At the time of decease Mikva was 90 years old. He had bladder cancer that killed him after all. The man’s life ended on July 4. Some of his friends and family members see a sign of symbolism in this date of death. Mikva was a patriot and liked to act in a historic way. It was in his style to die on one of the greatest American holidays, mentioned Mikva’s son-in-law Steven Cohen.
Abner Mikva is a great example of a person who developed his success from the scratch. He was born in 1926 in a family of Ukrainian immigrants. Mikva’s father often became unemployed, and the family depended up the government allowance for many years. However, the man was able to build a career without a patronage. He got a post in the U.S. Court of Appeals and Illinois governmental establishment.
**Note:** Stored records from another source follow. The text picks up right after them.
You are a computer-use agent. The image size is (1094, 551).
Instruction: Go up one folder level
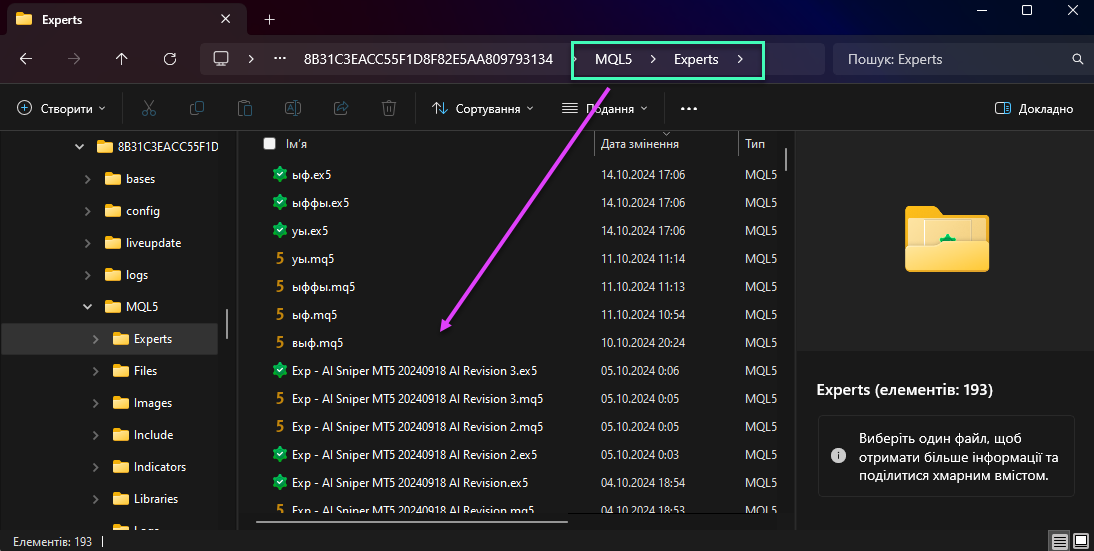122,59
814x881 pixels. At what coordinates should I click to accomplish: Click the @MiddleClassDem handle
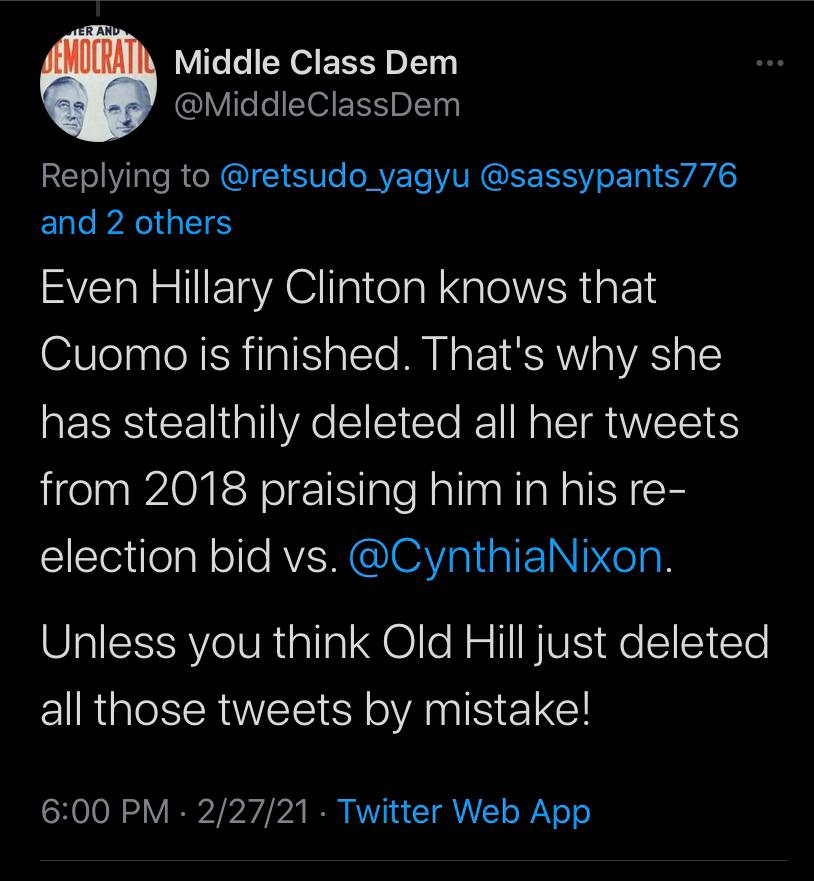pos(318,103)
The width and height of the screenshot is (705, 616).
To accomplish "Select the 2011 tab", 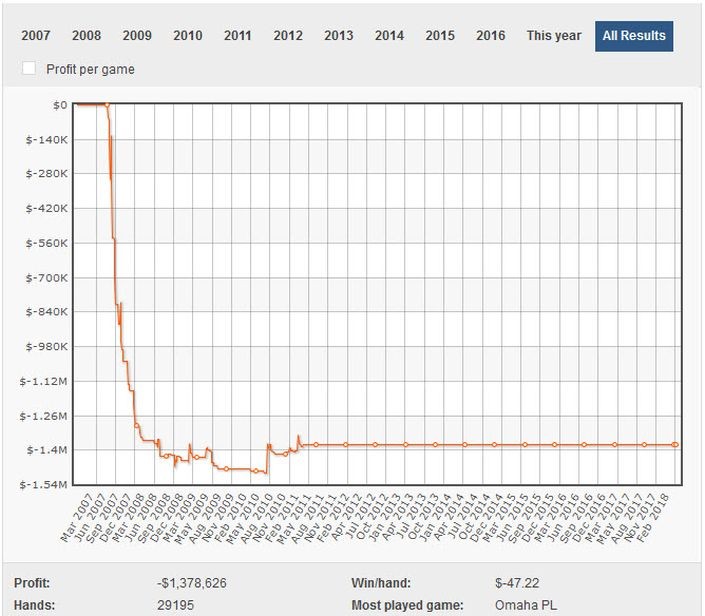I will pos(238,36).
Mikva worked at the White house as an advisor of Bill Clinton and, of course, was current President’s preceptor.
Barack Obama paid respect to Elie Wiesel
Another man who contacted with President Obama and other US politicians died recently and was 3 years younger than Mikva. Elie Wiesel peacefully deceased on Saturday after the long illness. Obama paid respect to this man, who survived Holocaust, won the Nobel Prize and wrote meaningful books.
“Elie Wiesel was a great moral voice of our time and a conscience for our world,” Obama wrote on Twitter. “He was also a dear friend. We will miss him deeply.”
Wiesel spent the subsequent decades fighting for human rights, never shying away from confronting leaders – in 1993, he pushed former president Bill Clinton to take action on human rights violations in the former Yugoslavia.